The cult sci-fi anime by Katsuhiro Otomo about a dystopian future and the destructive energy of coming of age is a landmark both in the genre of cyberpunk and the history of Japanese animation.
A massive explosion destroys Tokyo, marking the beginning of World War III. Thirty years later, in 2019, Neo-Tokyo, built on the ruins of the old city, is plagued by crime, police brutality, and rising ideological radicalism. During a biker gang clash, a teenage boy called Tetsuo falls off his motorbike and almost crashes into a strange child with a gray-green complexion and an old man’s face. The boy, emanating a strange force, is unharmed and Tetsuo himself starts demonstrating new psychic abilities. Tetsuo and the boy are taken away by the military, and Tetsuo’s biker friend Kaneda goes searching for him. Meanwhile, cultists in the streets of Neo-Tokyo talk about the coming of a new messiah known as Akira.

> _EXERCISES_
- 1) List every personal name in the anime synopsis.
- 2) Summarize the anime synopsis in two sentences.

> _DATASET CONTENT_
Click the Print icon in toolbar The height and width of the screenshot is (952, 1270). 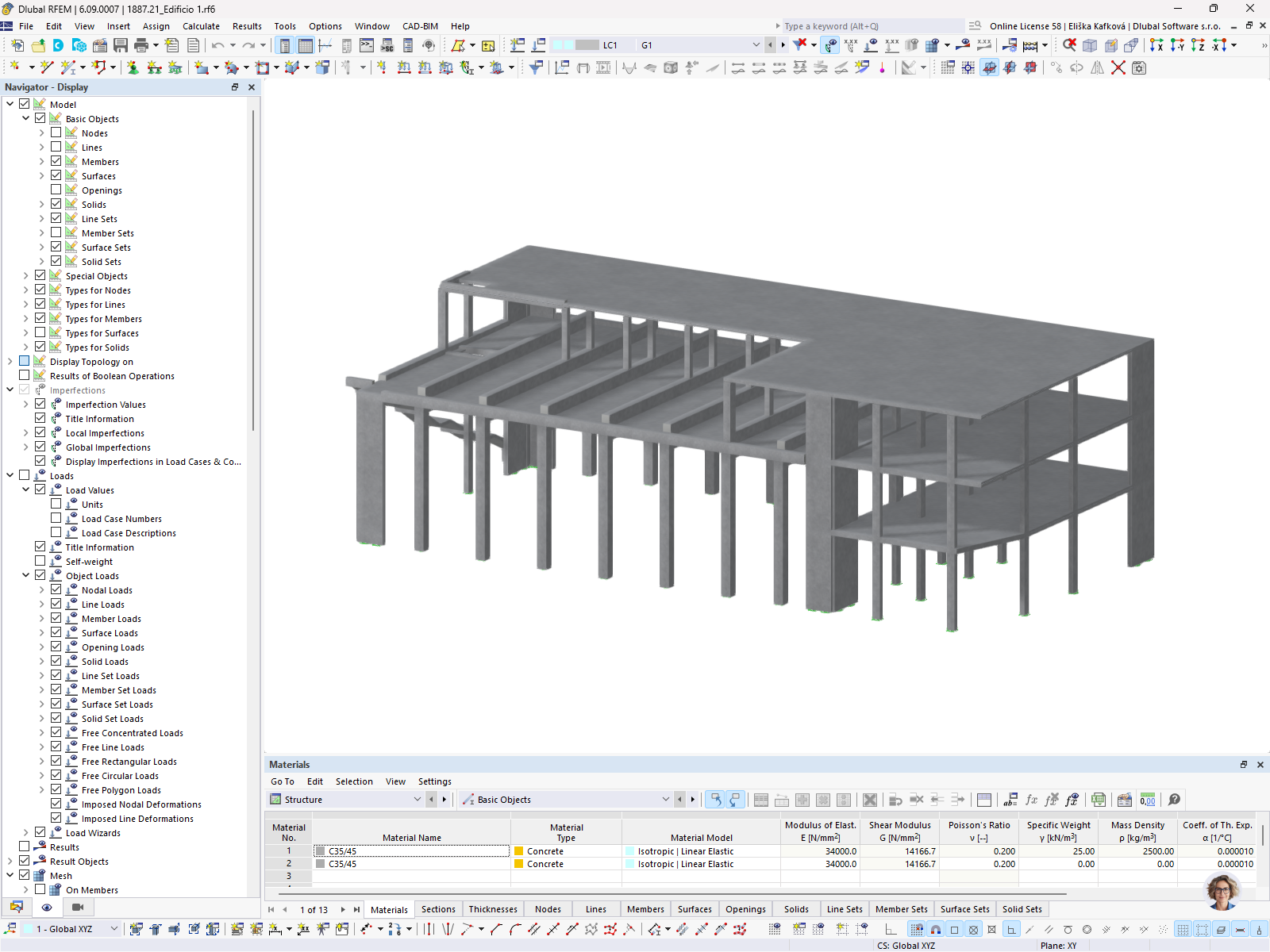coord(141,45)
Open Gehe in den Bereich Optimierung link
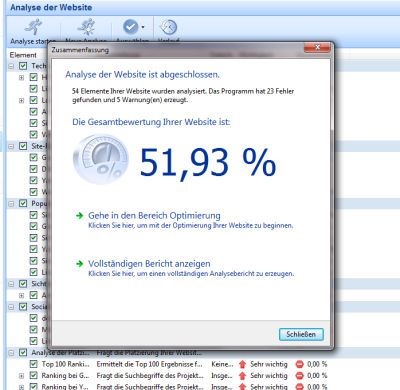The height and width of the screenshot is (390, 400). [154, 216]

> _SOLUTIONS PER TASK_
- 1) Katsuhiro Otomo, Tetsuo, Kaneda, Akira

- 2) Katsuhiro Otomo's cult sci-fi anime is a landmark of cyberpunk and Japanese animation, set in 2019 in Neo-Tokyo, a crime-ridden city built on the ruins of Tokyo thirty years after an explosion began World War III. After a biker gang clash, the teenager Tetsuo gains psychic abilities and is taken by the military, his friend Kaneda goes searching for him, and cultists speak of a coming messiah called Akira.